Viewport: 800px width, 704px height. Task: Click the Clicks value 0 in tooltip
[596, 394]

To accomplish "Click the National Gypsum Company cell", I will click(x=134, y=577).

==

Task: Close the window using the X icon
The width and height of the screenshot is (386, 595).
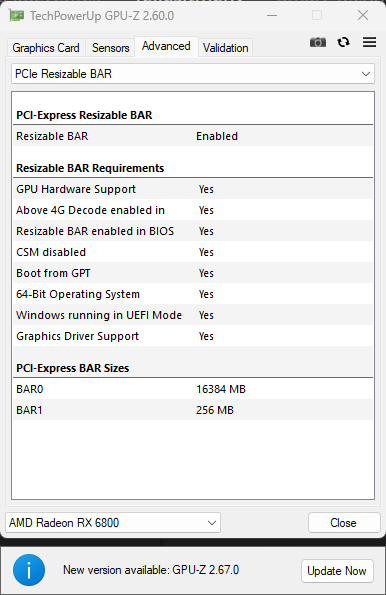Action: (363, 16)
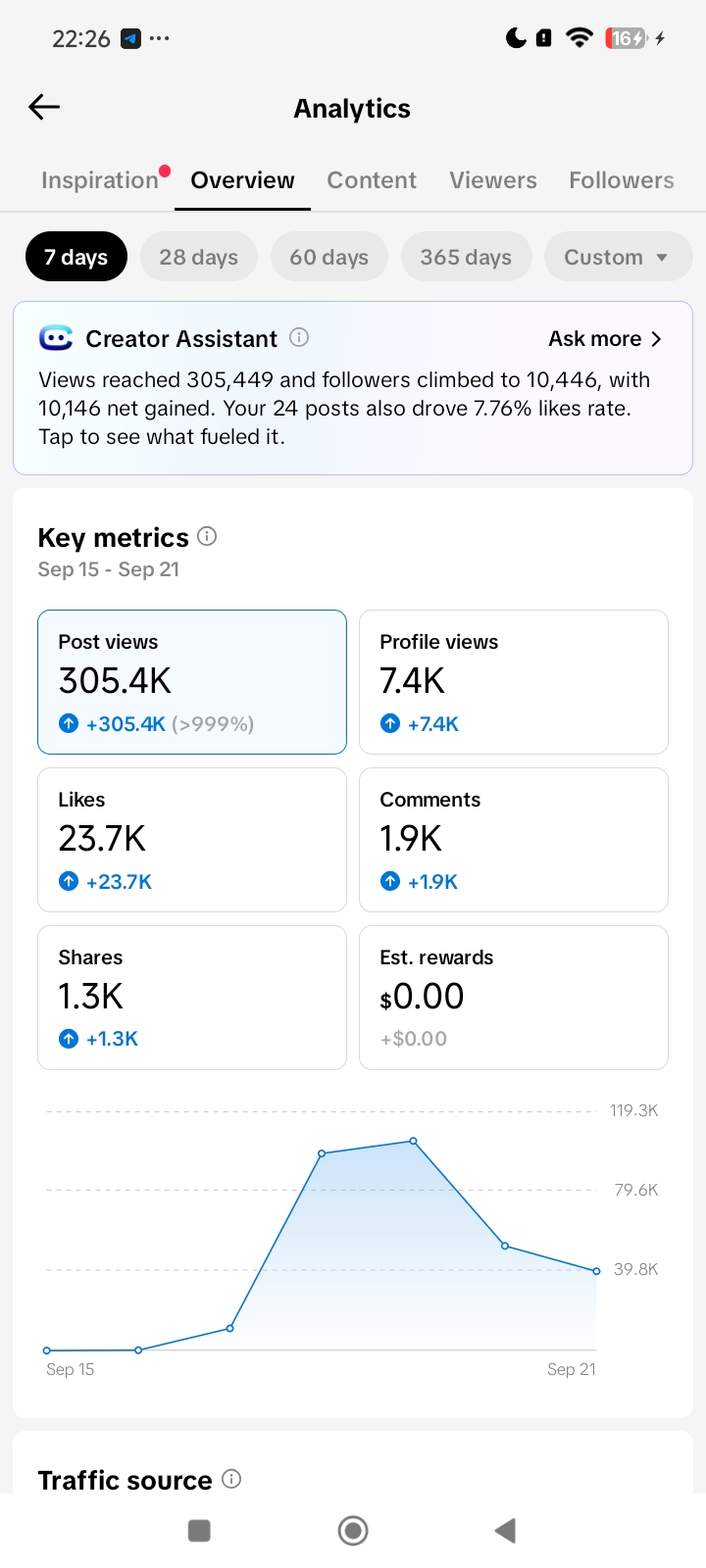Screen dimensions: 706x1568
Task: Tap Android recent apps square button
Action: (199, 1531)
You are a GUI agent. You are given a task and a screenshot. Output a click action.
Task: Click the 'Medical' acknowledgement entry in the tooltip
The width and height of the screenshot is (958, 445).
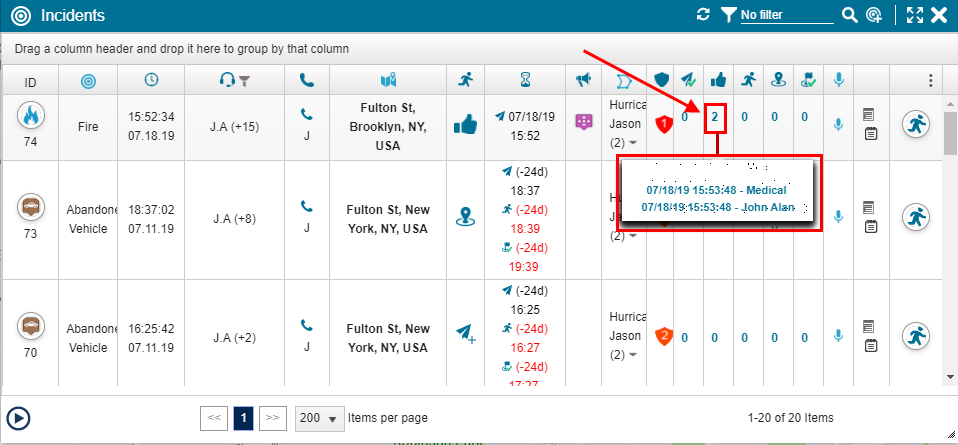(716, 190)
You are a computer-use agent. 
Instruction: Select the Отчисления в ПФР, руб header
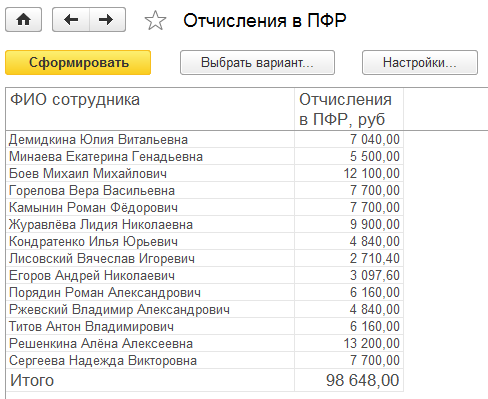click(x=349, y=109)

---

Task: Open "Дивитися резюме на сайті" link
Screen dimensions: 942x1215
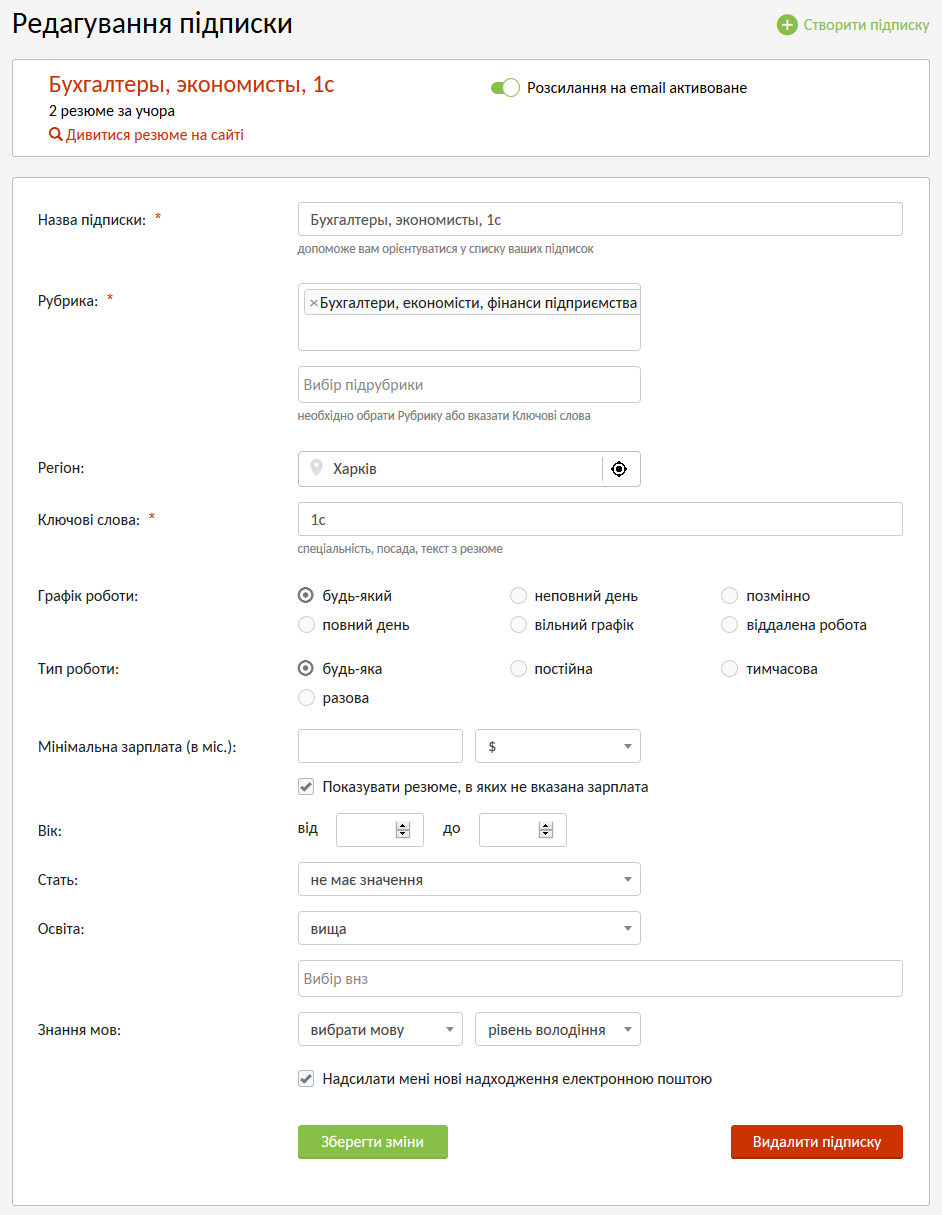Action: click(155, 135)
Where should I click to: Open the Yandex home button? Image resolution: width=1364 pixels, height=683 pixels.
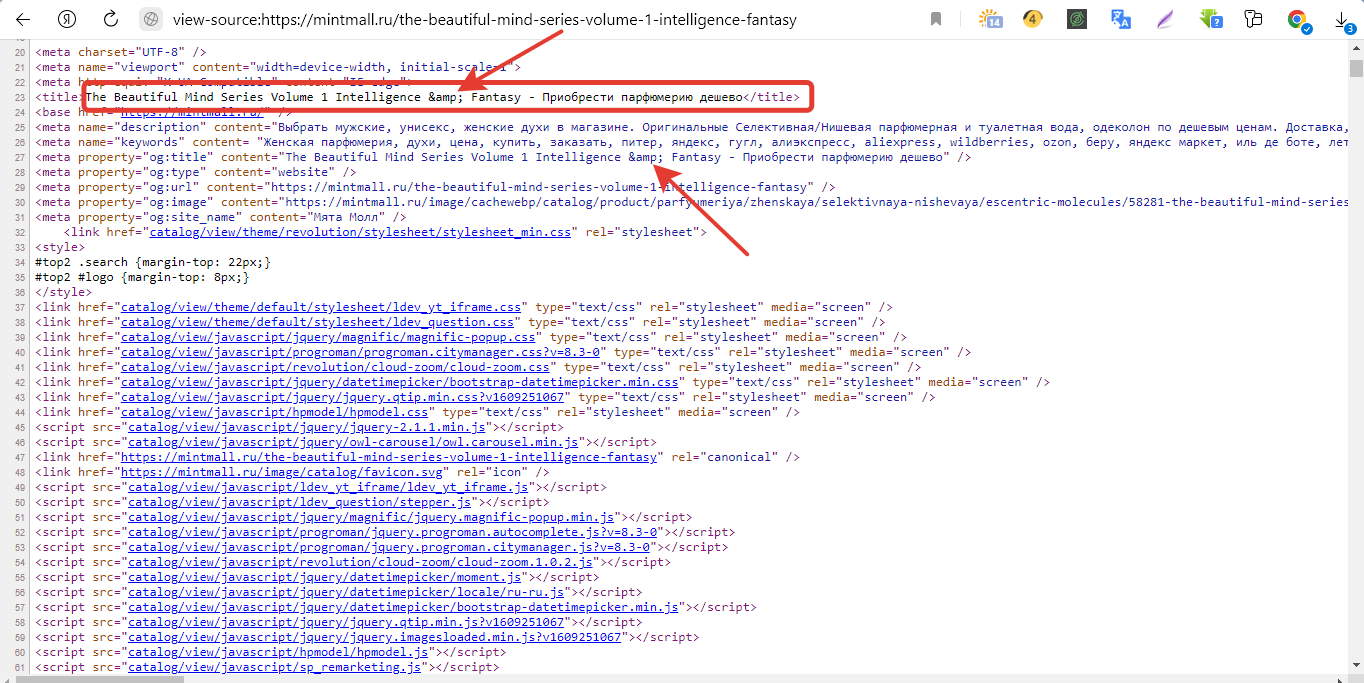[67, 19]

» **Aim**
Copy out the material starting with the line containing "Viewport: 800px width, 704px" and continuing through the line containing "will click(x=134, y=577).".

» **Expected output**
Viewport: 800px width, 704px height. Task: Click the Clicks value 0 in tooltip
[596, 394]

To accomplish "Click the National Gypsum Company cell", I will click(x=134, y=577).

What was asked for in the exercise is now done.